Finalmente è ripartito il confronto delle Regioni insieme al Ministero della Salute con le rappresentanze professionali e sindacali con la presentazione con cui si ridefinisce il profilo professionale dell’Operatore sociosanitario e si individua una nuova figura professionale che dovrebbe operare “nei contesti organizzativi in cui sia stato previsto l’inserimento nel team assistenziale” per coadiuvare gli infermieri oltre a svolgere le attività̀ proprie del profilo di operatore sociosanitario.
Le bozze sono un buon punto di partenza e mi auguro che il confronto in atto possa migliorarle tenendo conto di questo quadro istituzionale e che alla luce dei cambiamenti e degli adeguamenti ai nuovi bisogni di salute della popolazione, emersi anche durante la pandemia da covid-19 che ha colpito il nostro Paese, che va ripensata la figura professionale dell’OSS, il suo percorso formativo e il suo rapporto con le altre figure professionali in ambito sanitario e sociosanitario nonché l’evoluzione verso un nuovo profilo professionale che abbia un’implementazione di competenze e requisiti di accesso.

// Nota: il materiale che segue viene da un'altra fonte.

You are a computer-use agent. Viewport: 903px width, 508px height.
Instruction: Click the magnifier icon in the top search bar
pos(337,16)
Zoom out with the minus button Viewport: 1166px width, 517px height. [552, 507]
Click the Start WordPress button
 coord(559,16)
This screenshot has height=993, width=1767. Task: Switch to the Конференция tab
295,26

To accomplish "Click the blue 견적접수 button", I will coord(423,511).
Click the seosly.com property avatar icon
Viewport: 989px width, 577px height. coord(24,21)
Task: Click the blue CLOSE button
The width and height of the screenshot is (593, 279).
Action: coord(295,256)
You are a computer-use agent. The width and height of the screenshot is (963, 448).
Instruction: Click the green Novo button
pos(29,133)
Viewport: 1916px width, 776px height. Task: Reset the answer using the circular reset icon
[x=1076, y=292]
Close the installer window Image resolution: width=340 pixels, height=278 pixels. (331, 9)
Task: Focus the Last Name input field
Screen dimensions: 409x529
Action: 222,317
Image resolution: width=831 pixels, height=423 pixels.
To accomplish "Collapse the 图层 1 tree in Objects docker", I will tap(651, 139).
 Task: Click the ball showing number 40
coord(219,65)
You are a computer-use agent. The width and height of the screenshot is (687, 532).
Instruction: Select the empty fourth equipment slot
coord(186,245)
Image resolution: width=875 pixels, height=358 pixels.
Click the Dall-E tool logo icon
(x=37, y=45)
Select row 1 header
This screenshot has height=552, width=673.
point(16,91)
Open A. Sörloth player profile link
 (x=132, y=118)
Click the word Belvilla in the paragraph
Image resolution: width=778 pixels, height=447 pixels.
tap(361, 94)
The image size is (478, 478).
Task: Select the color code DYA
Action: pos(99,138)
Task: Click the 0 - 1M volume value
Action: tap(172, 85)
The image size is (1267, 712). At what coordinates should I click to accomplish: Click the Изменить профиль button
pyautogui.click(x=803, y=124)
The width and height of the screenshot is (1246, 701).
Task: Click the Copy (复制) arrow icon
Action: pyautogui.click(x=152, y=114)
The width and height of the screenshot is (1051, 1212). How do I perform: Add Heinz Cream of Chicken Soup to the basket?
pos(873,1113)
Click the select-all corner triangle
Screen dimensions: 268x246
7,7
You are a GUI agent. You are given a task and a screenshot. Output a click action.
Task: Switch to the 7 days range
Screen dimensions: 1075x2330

Se queste saranno gli assi portanti del confronto in atto, allora veramente il riordino della formazione e delle competenze dell’OSS sarà veramente funzionale a dare la risposta adeguata al ruolo che potrà svolgere per la tutela e la promozione della salute e anche contribuire in forma più efficiente ed efficace agli obiettivi in materia sanitaria e sociosanitaria stabiliti dal PNRR.